Cette orientation suscite déjà des critiques. Les associations de défense des familles monoparentales dénoncent une mesure qui pénaliserait les plus vulnérables, alors que ces familles sont déjà confrontées à un taux de pauvreté élevé. Selon une étude citée dans le rapport, près de 40 % des familles monoparentales vivent sous le seuil de pauvreté, un chiffre qui illustre leur précarité.

Le gouvernement n'a pas encore réagi officiellement, mais cette piste s'inscrit dans la réflexion plus large sur la maîtrise des dépenses publiques. Le rapport recommande également de mieux cibler les aides en fonction des revenus, afin d'éviter les effets de seuil. Il préconise par ailleurs de renforcer les dispositifs d'accompagnement vers l'emploi, pour compenser la baisse des prestations.
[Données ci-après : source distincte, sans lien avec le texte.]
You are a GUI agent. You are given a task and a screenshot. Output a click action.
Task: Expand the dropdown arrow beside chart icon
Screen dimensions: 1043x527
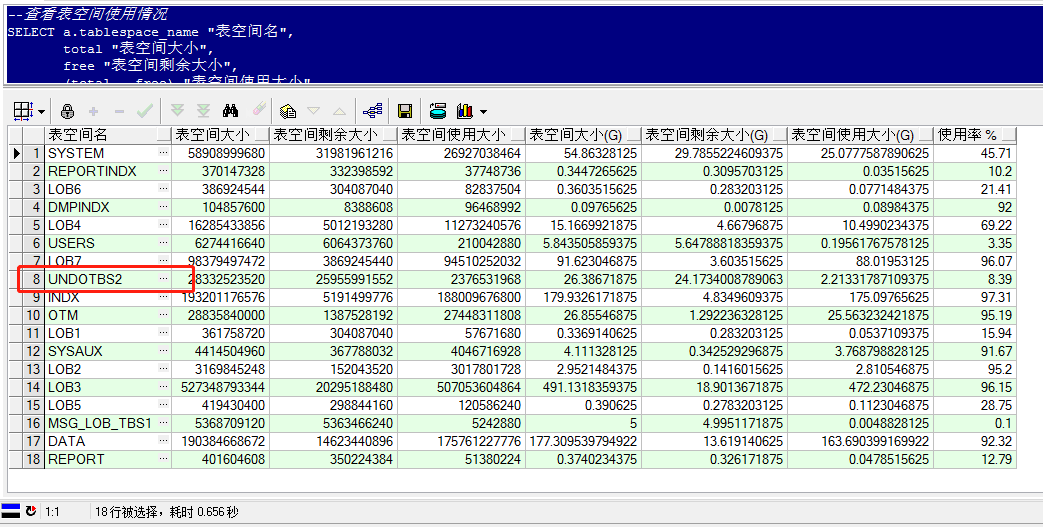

Un débat sur l'efficacité des politiques familiales

Ce rapport relance le débat sur l'efficacité des politiques familiales en France. Alors que le pays consacre environ 50 milliards d'euros par an à ces politiques, certains économistes estiment qu'elles pourraient être mieux ciblées. D'autres, au contraire, soulignent leur rôle dans la natalité et la cohésion sociale.

Les syndicats et les associations appellent à une concertation avant toute décision. Ils rappellent que les parents isolés sont souvent contraints de travailler à temps partiel, faute de modes de garde accessibles. Une réduction des aides sans amélioration de l'offre d'accueil risquerait d'aggraver leur situation.

En attendant, le rapport a été transmis aux services du Premier ministre, qui devra trancher. Aucun calendrier n'a été communiqué, mais cette recommandation pourrait alimenter les arbitrages du prochain budget. La décision finale appartiendra à l'exécutif, qui devra concilier impératif budgétaire et justice sociale.